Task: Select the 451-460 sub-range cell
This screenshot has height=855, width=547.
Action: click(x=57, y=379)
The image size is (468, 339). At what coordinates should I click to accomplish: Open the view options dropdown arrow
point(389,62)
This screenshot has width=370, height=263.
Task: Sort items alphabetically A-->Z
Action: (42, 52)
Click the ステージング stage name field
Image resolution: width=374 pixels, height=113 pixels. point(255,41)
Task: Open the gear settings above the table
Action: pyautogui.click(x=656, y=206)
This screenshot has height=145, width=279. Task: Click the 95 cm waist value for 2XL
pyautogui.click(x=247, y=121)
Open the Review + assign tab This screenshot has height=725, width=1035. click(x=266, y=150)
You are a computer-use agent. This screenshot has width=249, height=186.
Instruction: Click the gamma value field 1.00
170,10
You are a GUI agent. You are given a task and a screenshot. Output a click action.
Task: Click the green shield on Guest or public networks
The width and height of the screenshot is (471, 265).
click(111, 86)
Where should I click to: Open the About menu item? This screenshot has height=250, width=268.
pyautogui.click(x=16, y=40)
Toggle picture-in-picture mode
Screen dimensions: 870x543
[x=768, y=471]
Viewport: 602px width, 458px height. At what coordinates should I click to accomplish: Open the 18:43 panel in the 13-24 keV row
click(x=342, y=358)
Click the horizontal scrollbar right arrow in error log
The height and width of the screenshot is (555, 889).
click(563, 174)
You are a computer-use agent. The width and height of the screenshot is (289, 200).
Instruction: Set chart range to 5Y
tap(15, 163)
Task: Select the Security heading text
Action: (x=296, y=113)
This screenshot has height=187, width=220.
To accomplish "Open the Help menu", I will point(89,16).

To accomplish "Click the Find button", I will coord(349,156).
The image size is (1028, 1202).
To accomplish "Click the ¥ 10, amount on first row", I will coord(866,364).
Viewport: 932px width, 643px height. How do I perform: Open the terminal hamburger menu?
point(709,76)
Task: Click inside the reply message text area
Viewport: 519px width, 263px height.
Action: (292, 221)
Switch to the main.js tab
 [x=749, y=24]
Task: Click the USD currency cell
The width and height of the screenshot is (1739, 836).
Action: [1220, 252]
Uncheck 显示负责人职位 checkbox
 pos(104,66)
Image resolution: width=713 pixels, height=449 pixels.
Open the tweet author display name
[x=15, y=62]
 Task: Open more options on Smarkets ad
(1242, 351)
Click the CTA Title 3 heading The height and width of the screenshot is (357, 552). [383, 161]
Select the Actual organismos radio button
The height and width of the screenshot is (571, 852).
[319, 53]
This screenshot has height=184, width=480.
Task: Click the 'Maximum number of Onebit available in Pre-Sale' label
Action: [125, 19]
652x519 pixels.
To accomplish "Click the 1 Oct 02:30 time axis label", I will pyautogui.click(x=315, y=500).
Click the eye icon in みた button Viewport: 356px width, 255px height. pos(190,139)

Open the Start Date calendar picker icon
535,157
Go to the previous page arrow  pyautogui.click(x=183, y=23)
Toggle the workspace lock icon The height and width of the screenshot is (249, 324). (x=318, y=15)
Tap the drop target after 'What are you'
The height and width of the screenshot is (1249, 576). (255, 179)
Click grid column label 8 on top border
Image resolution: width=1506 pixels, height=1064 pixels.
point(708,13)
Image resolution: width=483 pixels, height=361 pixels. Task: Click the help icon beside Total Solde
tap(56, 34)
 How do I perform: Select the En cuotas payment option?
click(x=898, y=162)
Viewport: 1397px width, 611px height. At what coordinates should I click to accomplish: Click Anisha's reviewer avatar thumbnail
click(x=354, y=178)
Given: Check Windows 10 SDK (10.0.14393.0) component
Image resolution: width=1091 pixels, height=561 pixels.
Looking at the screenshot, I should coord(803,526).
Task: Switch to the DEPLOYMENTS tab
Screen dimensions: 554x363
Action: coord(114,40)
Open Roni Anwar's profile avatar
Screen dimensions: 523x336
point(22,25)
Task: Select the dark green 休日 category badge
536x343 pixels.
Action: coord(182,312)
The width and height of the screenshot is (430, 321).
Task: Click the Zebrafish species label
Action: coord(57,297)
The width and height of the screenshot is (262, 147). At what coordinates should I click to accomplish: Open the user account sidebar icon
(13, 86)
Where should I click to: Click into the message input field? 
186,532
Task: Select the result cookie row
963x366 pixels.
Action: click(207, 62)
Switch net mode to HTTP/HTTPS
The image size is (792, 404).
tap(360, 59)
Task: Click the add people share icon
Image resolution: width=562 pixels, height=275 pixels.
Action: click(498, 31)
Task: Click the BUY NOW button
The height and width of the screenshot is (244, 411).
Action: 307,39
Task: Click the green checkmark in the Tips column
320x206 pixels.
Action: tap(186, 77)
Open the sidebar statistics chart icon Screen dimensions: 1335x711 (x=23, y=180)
------
YOUR INSTRUCTIONS:
What lines in the entries above hold "green"? Copy every one.

ANSWER TO THE EXERCISE:
Task: Click the green shield on Guest or public networks
Task: Select the dark green 休日 category badge
Task: Click the green checkmark in the Tips column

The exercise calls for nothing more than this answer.